TASK DIRECTIONS
From the data, copy out every line in which the word "green" appears.

[PROVIDED DATA Boundary: Start]

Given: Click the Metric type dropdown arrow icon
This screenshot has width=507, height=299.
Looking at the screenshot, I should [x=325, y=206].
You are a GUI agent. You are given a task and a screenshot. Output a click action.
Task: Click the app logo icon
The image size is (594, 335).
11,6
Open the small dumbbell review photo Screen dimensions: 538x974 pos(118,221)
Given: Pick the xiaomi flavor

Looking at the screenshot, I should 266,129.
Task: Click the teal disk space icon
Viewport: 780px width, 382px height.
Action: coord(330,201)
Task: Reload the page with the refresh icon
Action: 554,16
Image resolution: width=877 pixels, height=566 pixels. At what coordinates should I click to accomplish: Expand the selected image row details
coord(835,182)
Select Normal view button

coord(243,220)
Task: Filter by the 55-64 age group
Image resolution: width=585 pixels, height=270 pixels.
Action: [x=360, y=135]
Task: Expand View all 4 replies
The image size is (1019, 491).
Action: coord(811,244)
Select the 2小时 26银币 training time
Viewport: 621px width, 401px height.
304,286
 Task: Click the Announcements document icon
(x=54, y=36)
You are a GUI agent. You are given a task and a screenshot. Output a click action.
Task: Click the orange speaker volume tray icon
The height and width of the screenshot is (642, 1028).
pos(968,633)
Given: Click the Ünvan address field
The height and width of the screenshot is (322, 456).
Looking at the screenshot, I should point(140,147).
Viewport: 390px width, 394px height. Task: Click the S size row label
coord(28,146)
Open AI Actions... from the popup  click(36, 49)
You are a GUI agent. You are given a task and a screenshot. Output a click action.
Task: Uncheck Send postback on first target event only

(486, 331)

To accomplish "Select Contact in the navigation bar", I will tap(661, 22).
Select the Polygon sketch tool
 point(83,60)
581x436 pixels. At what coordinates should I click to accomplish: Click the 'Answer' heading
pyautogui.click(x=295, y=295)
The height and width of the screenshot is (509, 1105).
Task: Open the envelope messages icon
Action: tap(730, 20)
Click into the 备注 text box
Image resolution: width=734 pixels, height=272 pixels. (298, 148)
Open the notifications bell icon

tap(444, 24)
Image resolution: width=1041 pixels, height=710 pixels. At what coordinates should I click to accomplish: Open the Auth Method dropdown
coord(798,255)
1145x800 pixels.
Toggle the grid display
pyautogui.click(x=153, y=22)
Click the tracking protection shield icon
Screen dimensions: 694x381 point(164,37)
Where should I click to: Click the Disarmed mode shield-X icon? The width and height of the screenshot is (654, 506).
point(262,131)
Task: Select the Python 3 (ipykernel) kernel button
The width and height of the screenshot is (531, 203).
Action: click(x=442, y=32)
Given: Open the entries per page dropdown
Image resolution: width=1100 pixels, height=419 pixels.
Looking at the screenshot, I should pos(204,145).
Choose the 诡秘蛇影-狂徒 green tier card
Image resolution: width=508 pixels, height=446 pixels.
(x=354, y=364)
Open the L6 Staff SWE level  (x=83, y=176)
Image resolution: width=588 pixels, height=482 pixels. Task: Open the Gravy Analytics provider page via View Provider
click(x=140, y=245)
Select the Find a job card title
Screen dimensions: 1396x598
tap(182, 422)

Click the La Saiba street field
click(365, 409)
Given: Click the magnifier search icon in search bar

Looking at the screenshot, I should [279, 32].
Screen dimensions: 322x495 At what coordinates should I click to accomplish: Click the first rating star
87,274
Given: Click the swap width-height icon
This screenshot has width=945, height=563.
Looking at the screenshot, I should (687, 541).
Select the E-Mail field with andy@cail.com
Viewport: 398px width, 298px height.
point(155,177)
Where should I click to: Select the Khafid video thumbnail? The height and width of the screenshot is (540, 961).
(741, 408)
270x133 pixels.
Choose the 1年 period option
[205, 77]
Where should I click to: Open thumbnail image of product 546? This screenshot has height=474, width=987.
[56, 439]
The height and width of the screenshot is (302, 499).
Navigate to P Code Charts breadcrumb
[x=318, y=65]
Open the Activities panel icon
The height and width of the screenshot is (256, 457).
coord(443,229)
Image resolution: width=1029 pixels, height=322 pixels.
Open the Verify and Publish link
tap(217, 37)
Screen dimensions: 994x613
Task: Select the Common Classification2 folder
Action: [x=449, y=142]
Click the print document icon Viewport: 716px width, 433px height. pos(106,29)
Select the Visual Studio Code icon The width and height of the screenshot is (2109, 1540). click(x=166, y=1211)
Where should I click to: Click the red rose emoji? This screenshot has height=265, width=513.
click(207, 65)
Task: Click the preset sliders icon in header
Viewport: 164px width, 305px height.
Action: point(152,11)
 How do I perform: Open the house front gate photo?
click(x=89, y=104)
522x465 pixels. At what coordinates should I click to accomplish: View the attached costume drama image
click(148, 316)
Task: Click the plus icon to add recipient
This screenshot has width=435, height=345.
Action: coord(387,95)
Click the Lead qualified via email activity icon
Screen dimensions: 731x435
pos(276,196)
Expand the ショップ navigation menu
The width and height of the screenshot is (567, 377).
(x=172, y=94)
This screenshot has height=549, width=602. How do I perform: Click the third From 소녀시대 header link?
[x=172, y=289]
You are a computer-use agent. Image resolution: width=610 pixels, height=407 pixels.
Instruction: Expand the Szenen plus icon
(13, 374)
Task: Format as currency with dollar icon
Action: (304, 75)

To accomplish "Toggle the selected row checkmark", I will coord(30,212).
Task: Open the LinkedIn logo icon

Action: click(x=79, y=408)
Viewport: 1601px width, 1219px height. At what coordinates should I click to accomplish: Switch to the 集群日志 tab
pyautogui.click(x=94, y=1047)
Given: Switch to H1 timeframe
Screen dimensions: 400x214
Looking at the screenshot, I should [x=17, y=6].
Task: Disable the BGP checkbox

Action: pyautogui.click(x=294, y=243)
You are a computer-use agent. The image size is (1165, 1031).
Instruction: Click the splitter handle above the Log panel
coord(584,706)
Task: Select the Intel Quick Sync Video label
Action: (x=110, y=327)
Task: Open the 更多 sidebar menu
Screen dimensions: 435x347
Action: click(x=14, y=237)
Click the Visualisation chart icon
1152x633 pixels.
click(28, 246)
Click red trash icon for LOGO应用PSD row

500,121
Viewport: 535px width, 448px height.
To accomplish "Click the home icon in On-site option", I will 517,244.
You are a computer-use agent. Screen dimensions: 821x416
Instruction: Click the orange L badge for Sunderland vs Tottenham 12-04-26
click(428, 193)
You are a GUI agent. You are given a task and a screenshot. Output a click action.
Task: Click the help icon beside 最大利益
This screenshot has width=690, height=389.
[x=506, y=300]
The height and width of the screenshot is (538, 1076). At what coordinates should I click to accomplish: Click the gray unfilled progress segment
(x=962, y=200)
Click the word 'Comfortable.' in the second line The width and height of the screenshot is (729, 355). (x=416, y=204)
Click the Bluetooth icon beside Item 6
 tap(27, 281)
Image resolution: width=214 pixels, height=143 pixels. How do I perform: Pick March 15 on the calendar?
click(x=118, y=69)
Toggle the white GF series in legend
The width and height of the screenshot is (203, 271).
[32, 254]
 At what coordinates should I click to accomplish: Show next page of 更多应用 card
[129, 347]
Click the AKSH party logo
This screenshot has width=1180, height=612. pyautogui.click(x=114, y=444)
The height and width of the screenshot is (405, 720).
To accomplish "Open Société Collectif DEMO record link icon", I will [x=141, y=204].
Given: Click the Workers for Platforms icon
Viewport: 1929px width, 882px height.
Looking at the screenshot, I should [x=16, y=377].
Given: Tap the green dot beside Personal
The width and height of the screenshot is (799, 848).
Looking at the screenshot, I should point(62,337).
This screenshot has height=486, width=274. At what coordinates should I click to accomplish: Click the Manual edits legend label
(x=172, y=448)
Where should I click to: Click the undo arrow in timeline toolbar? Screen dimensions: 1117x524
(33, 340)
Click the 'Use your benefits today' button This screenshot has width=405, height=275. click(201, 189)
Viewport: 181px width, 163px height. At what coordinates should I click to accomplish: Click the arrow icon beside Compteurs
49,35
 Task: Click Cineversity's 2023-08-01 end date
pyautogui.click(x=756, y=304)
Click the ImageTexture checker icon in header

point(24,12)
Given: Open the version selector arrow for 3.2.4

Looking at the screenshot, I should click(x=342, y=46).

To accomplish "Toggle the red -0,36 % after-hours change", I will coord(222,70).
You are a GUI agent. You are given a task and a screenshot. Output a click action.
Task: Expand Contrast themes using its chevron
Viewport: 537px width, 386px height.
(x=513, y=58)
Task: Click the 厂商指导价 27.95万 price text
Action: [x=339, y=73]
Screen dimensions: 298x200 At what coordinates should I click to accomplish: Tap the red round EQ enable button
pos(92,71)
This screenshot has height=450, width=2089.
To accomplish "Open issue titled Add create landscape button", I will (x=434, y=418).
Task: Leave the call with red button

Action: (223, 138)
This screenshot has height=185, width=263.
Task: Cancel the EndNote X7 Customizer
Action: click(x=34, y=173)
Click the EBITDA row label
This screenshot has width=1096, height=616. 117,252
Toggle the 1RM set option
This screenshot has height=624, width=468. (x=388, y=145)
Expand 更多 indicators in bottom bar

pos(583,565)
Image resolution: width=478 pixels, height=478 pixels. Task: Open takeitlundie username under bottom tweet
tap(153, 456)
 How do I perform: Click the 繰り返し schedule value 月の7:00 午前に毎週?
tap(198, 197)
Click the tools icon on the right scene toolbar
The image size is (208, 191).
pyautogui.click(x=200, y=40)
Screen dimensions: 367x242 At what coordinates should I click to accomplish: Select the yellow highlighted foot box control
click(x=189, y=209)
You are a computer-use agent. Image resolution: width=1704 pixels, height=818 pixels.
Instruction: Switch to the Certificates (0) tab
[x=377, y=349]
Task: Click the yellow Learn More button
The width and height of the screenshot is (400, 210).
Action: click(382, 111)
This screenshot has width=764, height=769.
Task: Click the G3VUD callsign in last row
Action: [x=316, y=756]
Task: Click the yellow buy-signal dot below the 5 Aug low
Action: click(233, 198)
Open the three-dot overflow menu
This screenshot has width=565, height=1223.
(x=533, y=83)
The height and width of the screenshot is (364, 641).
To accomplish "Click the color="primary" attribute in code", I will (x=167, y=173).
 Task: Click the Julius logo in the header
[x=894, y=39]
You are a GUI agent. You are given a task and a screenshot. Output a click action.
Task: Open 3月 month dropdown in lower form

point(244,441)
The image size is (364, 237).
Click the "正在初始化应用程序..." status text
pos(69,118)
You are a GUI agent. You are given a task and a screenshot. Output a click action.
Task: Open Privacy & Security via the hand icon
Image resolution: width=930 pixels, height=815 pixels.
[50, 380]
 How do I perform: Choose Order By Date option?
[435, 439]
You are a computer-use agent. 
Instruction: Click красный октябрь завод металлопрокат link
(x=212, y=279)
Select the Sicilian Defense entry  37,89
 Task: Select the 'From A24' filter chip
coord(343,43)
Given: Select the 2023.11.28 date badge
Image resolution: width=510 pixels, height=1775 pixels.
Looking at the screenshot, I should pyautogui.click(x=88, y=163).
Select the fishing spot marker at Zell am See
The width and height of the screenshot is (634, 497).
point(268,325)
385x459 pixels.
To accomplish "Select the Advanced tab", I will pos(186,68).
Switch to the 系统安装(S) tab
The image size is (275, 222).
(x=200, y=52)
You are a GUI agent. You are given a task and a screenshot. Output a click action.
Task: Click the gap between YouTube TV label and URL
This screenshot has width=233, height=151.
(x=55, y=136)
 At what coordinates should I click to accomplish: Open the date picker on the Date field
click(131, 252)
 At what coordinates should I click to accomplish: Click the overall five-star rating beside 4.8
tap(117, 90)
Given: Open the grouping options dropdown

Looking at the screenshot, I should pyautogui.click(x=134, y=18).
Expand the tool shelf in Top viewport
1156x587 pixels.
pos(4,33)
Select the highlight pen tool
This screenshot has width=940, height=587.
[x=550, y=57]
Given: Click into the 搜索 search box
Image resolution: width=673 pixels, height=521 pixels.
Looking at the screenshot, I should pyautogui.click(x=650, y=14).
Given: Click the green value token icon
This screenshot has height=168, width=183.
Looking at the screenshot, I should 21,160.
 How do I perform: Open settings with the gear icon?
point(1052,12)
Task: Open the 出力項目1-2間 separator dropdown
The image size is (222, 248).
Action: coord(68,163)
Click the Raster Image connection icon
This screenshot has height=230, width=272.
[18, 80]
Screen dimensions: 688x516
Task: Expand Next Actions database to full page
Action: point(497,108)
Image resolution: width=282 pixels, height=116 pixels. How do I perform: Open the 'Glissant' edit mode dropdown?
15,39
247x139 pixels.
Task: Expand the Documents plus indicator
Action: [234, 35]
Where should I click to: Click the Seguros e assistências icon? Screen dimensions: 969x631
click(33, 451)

[PROVIDED DATA Boundary: End]

SOLUTION FOR THIS TASK
Choose the 诡秘蛇影-狂徒 green tier card
Given: Tap the green dot beside Personal
Given: Click the green value token icon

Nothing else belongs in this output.